• REFLEXIONS AUTOUR DE LA DOMINATION DE LOEB.

    Tout a été dit sur Sébastien Loeb, « meilleur pilote de tous les temps » étant le qualificatif le plus courant pour des journalistes en mal d’imagination et de sens critique.

    Il y’a dans cela, quelque chose qui me dérange, c’est le manque de recul, de remise en question, d’analyse au-delà des stats. Les journalistes ne sont jamais à cours d’éloges pour dresser l’hagiographie de Loeb.

    Mais son ultra domination résulte-t-elle de sa supériorité, ou aussi d’un désert de concurrence ?

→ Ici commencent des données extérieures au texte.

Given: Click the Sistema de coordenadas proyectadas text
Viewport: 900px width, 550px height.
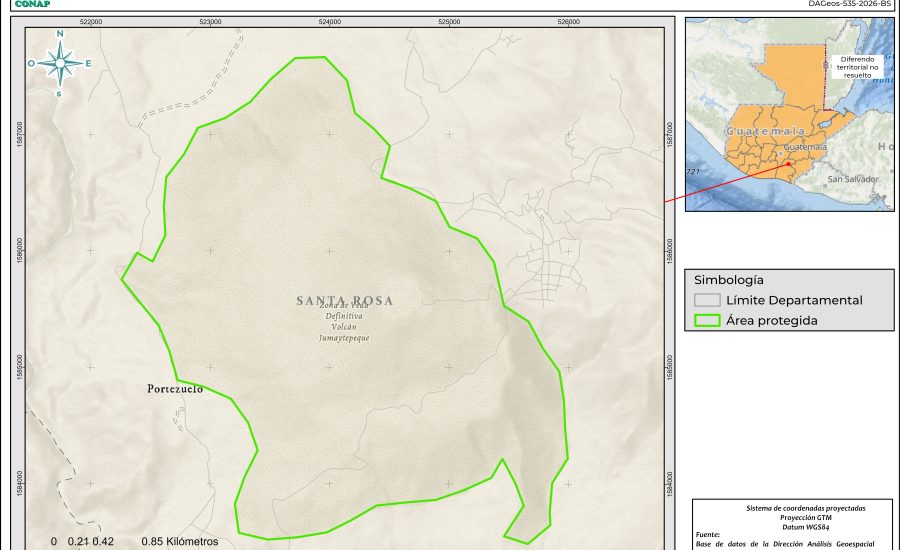Looking at the screenshot, I should coord(793,508).
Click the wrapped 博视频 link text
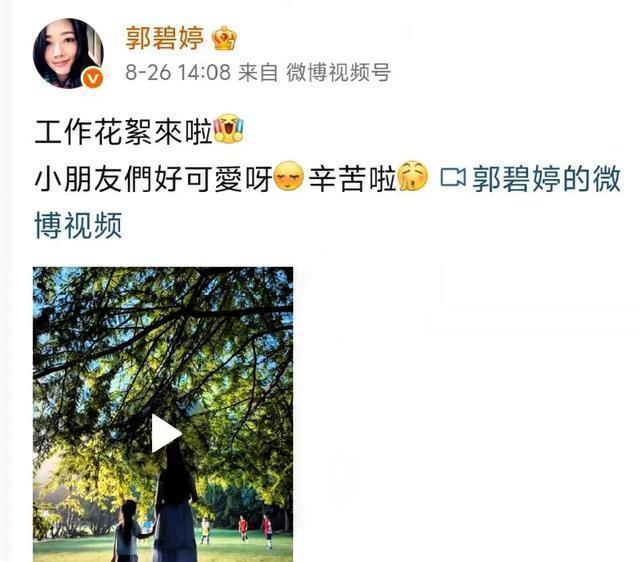This screenshot has height=562, width=640. [78, 225]
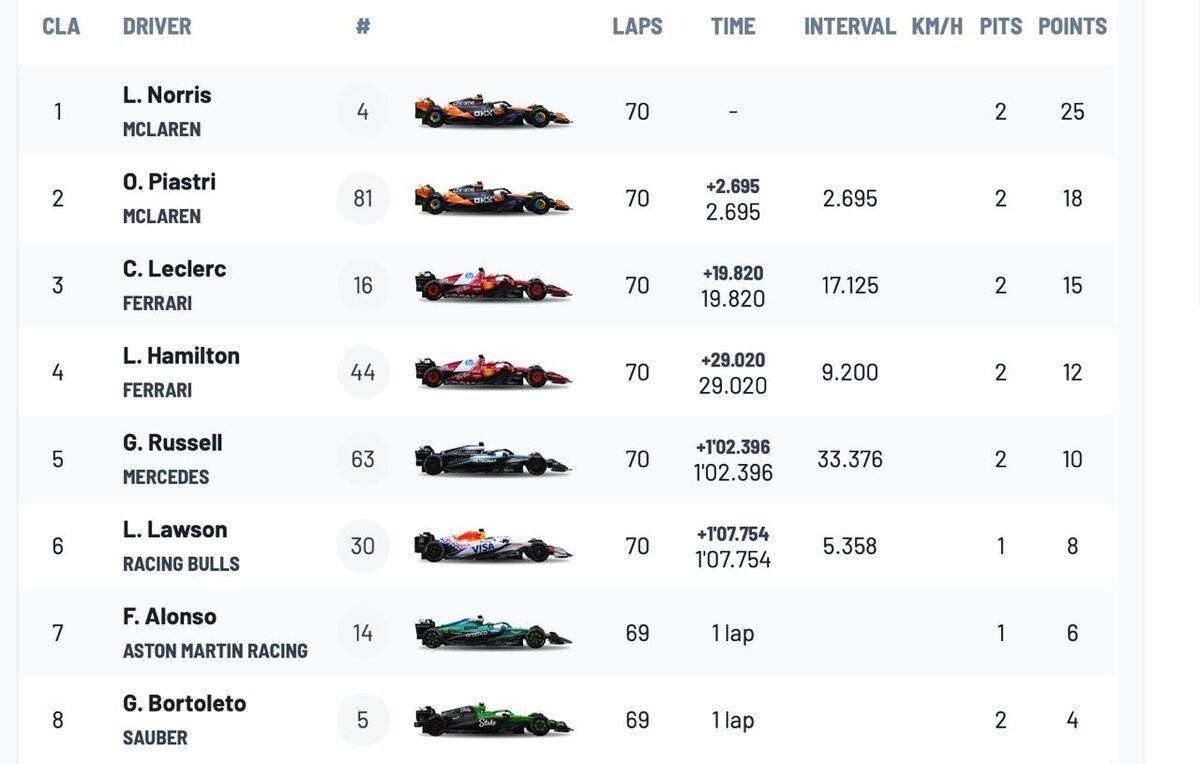The width and height of the screenshot is (1200, 764).
Task: Click Norris's McLaren car image
Action: (x=492, y=111)
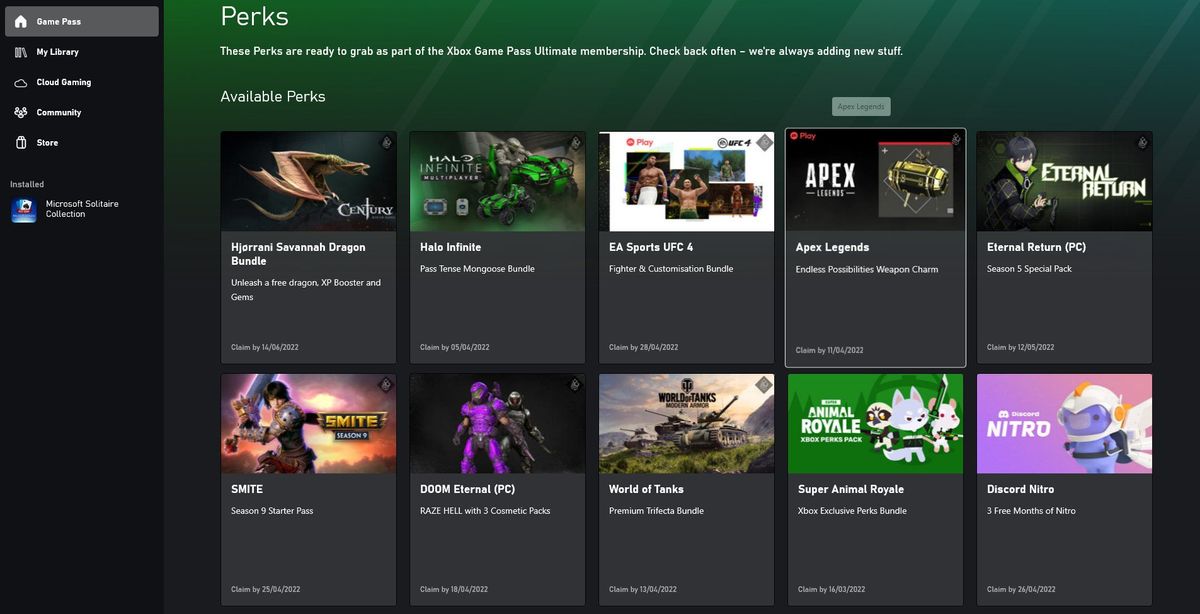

    Loeb arrive de façon tonitruante en mondial en 2002 en signant deux superbes victoires au Monte-Carlo (retirée sur tapis vert) et au San Remo. En 2003 il s’impose au sein de Citroën face à McRae (qui ne s’est jamais relevé de son pitoyable RAC 2001) et Sainz pour échouer au dernier rallye de la saison face à Solberg. Bien sûr certain vont me dire qu’il avait reçu des consignes pour assurer le titre constructeur. Je n’y crois qu’à moitié. Le titre était déjà assuré par McRae, et comment expliquer que s’il a levé le pied pour assurer, l’écart entre lui et Solberg et les autres n’a cessé d’augmenter au cours du rallye. Loeb et Solberg se sont bel et bien battu jusqu’au bout. De plus je souligne que Loeb n’a pris le dessus sur Solberg au RAC que lorsque Subaru a commencé à rater ses voitures (2005). En 2004, ces deux se sont livrés un duel épique, perdu dans la dernière (vrai) spéciale par Loeb, sur un seul split, confirmant encore une fois qu’à voiture égale, Solberg était supérieur à Loeb au RAC. Pour être encore plus provocateur, je pourrais dire que Loeb n’a jamais gagné face à Solberg dans un duel à la seconde, dont l’enjeu était la victoire.

    En 2004, Loeb a commencé sa domination sur le WRC. Bien installé au sein d’une équipe qui lui était toute dévouée, au budget très confortable, et au volant de la meilleure voiture du plateau, l’Alsacien décrocha le titre sans coup férir.

    Le délitement de la concurrence s’est produit à partir de 2005. Peugeot et Subaru ont raté leurs voitures. Par la suite, les productions Prodrive seront toutes des flops inconduisibles jusqu’au retrait de la marque fin 2009. De ce fait la hargne hors norme, et le talent exceptionnel de Solberg ne pourront pas faire de miracle. A l’impossible, nul n’est tenu.

    Fin 2005, Peugeot se retira. Gronholm trouvera refuge chez Ford quand Martin restera sur le quai. Le WRC perdit alors un sérieux concurrent et un constructeur emblématique. A l’époque Martin donna une interview à Auto Hebdo et analysa avec clairvoyance le tournant que prenait le WRC. Il parla « d’hobby championship » stigmatisant ainsi la présence de pilotes payant et sous entendant que le baquet d’Hirvonen avait été financé par son manger Joukhi. Celui-ci financa également le volant de Latvala.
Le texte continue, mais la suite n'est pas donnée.